Problems of arousal and attention are also common following many of the disorders seen in a neurocritical care unit that often continue to be problematic in the acute rehabilitation setting. This is a very complex issue and sedating medications are often a factor. The judicious uses of psychostimulants such as methylphenidate or dextroamphetamine often produce positive results. Current research in adults suggest that twice per day methylphenidate has clinically significant positive effects on processing speed in individuals with attentional complaints after traumatic brain injury (14). Early medical treatment of arousal issues and sleep disturbances is often problematic because of the environmental disturbances that cannot be avoided such as monitors, painful procedures, and the occurrence of around-the-clock care. Many of these disturbances are reduced or eliminated in a rehabilitation unit. In addition, the evaluation and treatment of these particular problems is much easier when there is a more routine schedule for these patients on a rehabilitation unit.

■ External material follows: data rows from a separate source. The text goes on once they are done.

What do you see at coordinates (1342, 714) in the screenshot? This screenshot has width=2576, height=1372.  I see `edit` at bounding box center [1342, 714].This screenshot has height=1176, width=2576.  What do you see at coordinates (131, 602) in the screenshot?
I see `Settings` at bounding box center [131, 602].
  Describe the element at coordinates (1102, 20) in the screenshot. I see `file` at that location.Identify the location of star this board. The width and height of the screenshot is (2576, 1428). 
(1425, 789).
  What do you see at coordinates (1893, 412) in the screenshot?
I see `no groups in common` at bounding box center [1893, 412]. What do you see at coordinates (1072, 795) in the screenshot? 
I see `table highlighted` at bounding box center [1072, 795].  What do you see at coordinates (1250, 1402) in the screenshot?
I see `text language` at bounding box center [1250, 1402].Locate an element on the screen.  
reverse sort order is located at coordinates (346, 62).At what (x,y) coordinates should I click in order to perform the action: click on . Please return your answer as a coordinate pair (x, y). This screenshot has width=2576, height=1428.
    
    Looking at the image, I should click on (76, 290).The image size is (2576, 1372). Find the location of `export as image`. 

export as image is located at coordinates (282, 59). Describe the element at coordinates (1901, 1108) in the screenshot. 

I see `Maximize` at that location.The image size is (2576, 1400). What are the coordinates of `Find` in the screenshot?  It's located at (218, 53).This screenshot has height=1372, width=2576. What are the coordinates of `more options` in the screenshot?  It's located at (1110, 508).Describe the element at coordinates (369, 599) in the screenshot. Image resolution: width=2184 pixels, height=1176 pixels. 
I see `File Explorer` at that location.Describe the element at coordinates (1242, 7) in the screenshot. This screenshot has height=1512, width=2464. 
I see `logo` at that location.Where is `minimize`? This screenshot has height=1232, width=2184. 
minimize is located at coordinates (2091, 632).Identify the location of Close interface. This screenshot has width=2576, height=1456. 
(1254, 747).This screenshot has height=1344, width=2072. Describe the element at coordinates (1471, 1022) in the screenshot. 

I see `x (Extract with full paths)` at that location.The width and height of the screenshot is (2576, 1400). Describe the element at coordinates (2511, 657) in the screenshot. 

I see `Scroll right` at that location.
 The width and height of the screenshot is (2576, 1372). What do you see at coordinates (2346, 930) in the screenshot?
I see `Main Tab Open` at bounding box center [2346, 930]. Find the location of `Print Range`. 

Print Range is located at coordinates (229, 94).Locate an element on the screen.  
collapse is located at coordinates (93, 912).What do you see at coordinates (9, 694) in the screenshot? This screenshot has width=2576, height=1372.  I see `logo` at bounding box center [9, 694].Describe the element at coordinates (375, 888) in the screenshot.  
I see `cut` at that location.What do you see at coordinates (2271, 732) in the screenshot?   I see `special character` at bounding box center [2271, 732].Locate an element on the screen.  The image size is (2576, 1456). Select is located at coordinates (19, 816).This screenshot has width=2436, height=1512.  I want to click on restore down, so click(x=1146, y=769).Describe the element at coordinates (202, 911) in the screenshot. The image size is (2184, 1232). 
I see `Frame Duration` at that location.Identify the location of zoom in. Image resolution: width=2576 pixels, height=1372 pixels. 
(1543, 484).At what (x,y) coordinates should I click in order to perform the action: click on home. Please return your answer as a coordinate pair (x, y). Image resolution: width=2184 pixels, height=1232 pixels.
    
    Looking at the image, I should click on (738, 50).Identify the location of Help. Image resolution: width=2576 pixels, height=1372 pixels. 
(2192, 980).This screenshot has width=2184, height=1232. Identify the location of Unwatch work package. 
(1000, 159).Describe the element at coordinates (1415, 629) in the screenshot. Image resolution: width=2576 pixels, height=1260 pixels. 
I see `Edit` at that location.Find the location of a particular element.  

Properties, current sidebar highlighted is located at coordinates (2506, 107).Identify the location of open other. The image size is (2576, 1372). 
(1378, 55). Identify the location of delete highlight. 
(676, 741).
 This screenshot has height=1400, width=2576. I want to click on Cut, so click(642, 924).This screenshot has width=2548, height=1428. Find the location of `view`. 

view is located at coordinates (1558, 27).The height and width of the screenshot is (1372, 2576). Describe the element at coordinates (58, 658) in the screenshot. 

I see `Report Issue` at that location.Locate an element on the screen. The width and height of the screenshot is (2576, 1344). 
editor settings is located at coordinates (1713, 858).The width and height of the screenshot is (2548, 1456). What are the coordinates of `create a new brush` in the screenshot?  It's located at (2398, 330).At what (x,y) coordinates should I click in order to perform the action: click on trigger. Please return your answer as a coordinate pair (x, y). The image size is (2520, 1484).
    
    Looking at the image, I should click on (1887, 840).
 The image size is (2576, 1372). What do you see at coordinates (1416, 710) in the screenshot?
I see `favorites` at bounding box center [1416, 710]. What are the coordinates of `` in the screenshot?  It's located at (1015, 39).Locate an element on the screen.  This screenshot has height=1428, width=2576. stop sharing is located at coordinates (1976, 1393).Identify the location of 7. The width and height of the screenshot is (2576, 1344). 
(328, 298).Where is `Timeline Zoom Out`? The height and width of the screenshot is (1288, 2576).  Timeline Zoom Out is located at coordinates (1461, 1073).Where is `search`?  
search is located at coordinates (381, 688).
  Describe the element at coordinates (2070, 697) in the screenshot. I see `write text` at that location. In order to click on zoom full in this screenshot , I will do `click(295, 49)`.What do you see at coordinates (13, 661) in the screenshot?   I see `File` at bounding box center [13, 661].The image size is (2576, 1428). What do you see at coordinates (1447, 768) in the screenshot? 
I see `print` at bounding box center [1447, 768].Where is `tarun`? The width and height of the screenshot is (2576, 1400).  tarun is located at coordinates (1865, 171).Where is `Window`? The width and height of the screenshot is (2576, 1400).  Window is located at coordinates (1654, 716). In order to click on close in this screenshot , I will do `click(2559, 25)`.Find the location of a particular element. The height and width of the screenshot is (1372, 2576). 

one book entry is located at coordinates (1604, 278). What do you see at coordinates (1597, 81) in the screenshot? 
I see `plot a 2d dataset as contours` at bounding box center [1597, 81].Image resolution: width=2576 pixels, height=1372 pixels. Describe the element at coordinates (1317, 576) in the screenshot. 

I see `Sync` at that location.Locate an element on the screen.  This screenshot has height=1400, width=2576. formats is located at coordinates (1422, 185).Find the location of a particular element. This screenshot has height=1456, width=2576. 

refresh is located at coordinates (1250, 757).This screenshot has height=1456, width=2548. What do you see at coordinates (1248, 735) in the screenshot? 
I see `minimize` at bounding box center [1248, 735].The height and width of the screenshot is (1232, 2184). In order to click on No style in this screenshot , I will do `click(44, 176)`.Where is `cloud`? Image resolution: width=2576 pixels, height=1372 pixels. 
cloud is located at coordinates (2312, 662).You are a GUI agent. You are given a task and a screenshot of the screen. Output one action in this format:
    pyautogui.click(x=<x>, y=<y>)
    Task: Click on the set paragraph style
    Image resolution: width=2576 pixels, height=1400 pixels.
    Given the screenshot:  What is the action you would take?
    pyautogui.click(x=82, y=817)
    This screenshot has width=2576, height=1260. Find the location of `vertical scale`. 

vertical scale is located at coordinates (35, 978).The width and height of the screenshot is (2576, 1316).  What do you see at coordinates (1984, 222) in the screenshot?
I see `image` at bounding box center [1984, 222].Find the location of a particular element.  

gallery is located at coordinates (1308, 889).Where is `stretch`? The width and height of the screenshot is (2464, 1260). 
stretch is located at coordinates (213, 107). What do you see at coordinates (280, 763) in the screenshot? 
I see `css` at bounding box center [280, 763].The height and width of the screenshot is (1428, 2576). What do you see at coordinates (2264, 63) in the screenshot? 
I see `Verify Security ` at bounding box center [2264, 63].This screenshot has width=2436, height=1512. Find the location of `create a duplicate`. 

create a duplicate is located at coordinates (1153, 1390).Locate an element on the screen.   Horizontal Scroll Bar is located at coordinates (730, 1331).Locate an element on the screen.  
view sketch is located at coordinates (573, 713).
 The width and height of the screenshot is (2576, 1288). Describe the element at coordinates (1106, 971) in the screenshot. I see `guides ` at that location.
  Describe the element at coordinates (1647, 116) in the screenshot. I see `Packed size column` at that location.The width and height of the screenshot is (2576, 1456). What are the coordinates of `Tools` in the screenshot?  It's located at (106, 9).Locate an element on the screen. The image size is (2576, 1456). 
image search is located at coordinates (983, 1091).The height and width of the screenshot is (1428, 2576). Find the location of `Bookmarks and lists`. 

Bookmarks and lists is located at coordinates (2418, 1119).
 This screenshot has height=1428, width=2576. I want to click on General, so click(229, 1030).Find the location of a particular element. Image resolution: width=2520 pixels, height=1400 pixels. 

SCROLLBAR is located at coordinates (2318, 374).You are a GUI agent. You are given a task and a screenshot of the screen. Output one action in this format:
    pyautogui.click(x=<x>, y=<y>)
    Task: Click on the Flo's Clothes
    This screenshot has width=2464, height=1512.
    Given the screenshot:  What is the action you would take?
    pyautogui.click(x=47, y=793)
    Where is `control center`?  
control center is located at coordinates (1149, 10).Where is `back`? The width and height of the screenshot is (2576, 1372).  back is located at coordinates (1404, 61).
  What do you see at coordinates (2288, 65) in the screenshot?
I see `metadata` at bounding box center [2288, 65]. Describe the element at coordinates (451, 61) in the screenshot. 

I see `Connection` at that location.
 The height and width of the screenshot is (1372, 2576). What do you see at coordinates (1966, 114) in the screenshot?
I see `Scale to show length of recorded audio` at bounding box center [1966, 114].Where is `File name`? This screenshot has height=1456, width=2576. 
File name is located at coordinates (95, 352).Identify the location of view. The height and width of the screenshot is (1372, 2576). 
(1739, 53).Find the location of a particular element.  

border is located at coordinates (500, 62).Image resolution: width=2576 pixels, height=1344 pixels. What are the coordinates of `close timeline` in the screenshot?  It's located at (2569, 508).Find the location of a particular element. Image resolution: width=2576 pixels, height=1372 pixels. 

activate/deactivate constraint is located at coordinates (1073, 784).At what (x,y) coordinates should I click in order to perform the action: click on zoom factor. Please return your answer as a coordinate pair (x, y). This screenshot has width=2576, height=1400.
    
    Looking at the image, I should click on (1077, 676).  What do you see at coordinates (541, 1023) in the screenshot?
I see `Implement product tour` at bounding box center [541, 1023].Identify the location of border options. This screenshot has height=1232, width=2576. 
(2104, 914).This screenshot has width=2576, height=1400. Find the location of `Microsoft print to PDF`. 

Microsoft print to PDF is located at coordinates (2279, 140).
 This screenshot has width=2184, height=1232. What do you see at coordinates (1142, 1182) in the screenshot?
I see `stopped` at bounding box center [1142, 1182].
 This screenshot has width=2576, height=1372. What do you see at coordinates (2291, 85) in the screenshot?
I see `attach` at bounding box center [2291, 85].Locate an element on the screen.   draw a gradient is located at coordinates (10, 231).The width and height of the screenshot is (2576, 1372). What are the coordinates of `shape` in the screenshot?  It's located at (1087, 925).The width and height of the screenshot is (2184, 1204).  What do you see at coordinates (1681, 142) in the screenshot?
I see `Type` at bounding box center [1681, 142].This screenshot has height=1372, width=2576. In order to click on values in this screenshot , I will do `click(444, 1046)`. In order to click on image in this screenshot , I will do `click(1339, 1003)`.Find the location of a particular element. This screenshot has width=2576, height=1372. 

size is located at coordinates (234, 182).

Immobilization’s negative effects are many fold and can be profound. These effects can be seen in most organ systems (Table 24.4). Many of the effects of immobilization can be delayed or completely prevented with hard work from the entire team, and most specifically the therapists and nurses. Operating within the confines of procedures and constraints of neurocritical care, this generally consists of proper positioning, range of motion exercises, splinting, and pressure relief. Active exercise by the patient, good pulmonary toilet, and weight bearing are all elements of optimal care. Immobilization hypercalcemia can exacerbate other organ system dysfunction and can be minimized by weight bearing.